▸ **Activity**
Your task is to copy each line of the material that includes "computer".

▸ **Entries shown**
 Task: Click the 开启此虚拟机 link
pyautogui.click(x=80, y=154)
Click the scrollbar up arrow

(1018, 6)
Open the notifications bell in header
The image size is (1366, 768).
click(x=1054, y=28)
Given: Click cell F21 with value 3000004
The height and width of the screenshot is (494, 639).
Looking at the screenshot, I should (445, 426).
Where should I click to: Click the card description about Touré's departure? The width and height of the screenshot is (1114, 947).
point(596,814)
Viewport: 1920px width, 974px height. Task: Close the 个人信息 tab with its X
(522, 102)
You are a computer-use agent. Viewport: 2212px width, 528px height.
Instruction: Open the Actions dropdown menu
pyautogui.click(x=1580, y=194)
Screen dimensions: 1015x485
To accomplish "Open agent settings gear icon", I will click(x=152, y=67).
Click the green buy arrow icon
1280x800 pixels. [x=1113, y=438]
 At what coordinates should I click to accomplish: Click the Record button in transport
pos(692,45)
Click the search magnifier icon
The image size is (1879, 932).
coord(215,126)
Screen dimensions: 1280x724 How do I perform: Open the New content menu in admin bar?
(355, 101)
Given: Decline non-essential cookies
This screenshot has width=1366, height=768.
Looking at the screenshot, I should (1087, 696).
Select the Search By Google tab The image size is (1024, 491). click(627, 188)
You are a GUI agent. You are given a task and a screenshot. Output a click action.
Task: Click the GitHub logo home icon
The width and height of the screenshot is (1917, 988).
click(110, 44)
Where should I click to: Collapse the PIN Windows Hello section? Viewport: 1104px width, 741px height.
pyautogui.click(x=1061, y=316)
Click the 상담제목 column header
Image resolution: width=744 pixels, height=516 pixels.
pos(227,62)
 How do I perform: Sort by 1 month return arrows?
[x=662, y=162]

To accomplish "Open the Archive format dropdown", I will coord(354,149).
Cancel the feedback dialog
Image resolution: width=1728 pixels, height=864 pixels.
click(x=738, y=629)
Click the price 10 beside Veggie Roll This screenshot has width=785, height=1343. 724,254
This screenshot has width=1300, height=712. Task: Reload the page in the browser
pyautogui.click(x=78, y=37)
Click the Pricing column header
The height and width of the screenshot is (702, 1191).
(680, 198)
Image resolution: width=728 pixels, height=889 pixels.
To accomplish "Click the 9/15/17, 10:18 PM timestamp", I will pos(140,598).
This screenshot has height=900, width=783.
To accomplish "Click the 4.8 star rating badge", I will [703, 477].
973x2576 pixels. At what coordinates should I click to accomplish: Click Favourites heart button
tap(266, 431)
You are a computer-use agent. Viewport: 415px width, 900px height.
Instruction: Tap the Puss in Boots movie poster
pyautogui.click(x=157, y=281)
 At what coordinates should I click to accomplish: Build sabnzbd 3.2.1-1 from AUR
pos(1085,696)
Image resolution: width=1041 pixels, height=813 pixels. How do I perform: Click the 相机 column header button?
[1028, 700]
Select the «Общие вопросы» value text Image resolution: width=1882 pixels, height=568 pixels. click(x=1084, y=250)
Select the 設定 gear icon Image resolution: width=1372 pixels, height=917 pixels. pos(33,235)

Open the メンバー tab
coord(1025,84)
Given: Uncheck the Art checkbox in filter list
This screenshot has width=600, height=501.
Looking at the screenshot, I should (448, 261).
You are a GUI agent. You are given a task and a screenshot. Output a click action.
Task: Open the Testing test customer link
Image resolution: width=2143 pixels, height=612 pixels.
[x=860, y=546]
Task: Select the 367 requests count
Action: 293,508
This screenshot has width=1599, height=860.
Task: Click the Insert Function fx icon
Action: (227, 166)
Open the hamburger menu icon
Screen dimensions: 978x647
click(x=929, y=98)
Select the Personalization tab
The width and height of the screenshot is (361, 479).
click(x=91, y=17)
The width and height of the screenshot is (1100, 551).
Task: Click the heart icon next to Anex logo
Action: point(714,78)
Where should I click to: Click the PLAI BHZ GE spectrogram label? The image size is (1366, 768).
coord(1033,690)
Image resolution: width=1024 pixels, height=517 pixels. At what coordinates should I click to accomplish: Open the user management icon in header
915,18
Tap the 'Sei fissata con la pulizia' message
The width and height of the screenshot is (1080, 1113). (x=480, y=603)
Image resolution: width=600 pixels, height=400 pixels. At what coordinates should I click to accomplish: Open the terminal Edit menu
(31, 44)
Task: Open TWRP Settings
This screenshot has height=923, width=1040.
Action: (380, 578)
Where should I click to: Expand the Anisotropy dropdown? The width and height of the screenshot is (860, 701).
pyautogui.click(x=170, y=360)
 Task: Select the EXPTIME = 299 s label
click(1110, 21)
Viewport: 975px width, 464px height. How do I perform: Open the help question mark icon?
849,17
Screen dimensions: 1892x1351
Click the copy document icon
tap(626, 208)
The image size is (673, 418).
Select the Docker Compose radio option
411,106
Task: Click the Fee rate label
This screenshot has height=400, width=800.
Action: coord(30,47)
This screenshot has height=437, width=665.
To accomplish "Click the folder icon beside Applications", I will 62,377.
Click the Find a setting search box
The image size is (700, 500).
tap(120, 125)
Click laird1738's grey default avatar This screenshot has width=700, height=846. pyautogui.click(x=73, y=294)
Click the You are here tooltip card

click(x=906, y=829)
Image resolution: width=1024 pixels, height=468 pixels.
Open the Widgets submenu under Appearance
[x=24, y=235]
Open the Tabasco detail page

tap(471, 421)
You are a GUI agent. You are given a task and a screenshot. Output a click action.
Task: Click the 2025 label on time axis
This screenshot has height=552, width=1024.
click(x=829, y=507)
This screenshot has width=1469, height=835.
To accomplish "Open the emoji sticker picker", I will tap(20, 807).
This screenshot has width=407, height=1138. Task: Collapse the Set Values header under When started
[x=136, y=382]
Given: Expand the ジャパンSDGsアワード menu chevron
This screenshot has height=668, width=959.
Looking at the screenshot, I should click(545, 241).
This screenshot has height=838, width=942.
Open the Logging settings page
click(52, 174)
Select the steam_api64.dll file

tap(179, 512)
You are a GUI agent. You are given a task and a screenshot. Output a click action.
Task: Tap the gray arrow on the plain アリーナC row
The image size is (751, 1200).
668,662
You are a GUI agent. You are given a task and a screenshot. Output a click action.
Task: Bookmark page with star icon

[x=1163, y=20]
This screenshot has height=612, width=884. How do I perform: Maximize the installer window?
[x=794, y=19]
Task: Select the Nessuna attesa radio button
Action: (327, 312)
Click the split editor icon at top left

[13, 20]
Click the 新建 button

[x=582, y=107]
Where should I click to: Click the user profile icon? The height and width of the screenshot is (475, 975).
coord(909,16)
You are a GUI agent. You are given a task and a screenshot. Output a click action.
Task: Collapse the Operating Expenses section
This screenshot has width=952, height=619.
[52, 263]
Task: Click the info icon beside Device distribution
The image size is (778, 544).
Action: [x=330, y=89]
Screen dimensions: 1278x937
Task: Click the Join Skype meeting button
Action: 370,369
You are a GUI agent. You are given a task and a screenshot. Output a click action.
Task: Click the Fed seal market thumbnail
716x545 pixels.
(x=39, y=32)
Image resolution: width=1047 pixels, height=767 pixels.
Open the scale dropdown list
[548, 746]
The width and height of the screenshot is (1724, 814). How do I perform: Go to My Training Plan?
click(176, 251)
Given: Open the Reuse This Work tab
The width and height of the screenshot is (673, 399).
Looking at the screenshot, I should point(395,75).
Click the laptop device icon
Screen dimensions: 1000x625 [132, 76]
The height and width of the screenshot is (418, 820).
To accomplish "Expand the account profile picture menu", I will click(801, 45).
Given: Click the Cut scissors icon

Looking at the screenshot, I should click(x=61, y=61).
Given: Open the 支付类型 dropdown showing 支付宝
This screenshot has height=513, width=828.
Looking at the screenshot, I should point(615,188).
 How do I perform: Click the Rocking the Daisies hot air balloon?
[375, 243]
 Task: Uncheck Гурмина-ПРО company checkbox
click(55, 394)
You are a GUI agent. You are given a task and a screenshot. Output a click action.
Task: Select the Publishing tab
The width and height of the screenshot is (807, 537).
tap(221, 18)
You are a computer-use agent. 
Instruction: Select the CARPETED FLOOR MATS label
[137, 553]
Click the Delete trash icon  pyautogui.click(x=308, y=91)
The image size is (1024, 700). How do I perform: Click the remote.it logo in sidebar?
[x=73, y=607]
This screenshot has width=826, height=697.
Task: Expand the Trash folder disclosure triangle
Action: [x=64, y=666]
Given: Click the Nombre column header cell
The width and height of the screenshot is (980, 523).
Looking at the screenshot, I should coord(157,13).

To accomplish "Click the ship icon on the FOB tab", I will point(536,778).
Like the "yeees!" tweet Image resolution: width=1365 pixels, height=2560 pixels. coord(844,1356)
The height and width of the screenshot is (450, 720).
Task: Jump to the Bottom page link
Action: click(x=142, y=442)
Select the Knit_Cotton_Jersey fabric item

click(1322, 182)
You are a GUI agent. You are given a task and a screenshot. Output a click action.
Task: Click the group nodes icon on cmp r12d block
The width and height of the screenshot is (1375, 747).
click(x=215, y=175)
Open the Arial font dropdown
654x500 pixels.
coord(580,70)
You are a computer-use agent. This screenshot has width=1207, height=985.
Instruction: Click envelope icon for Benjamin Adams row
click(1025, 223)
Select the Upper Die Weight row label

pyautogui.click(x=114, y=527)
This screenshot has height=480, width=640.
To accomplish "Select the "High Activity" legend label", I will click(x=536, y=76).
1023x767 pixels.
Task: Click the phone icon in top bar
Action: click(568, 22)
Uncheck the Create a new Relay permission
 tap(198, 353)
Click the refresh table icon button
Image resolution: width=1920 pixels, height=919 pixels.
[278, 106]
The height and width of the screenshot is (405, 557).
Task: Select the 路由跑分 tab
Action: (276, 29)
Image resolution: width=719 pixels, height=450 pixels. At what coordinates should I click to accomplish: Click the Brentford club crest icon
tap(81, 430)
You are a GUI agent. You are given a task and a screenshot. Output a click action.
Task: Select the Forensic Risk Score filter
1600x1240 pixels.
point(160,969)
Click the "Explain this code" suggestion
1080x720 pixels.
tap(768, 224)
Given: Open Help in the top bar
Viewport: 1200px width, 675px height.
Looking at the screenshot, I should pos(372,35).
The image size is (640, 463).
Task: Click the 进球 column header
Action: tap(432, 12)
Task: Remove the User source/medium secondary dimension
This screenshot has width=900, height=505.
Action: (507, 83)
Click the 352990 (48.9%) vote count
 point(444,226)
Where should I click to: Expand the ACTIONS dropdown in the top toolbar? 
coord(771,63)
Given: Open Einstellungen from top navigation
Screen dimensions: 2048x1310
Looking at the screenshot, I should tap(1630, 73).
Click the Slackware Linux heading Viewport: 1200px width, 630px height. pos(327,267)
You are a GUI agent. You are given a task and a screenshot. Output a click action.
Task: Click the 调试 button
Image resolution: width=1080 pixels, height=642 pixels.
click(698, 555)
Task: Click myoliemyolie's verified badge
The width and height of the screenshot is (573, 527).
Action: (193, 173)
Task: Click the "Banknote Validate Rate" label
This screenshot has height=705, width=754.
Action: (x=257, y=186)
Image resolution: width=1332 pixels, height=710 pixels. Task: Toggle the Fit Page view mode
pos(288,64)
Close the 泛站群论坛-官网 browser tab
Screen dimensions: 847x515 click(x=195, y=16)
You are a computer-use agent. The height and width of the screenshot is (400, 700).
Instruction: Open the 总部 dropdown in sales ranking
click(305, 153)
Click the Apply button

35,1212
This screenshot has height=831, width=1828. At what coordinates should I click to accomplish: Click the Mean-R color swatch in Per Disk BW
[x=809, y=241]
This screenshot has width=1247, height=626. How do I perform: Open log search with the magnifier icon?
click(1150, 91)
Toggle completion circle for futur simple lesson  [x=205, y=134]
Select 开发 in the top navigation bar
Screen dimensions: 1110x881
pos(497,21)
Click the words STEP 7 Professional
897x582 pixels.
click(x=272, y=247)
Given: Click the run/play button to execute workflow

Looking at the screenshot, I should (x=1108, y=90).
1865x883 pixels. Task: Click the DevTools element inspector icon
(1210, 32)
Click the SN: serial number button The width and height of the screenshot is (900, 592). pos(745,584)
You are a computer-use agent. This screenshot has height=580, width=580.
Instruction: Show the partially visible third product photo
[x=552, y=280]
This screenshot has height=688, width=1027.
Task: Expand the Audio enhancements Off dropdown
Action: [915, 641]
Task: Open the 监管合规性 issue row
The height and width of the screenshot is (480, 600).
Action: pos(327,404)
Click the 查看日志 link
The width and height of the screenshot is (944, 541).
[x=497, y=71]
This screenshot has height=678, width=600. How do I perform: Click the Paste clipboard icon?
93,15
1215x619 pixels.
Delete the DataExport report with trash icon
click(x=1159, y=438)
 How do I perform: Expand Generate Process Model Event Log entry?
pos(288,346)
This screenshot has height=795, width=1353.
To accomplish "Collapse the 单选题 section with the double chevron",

▸ **Task response**
You are a computer-use agent. Viewport: 2212px width, 528px height.
You are a computer-use agent. Viewport: 415px width, 900px height.
You are a computer-use agent. 
You are a computer-use agent. This screenshot has width=1207, height=985.
You are a computer-use agent. The height and width of the screenshot is (400, 700).
You are a computer-use agent. This screenshot has height=580, width=580.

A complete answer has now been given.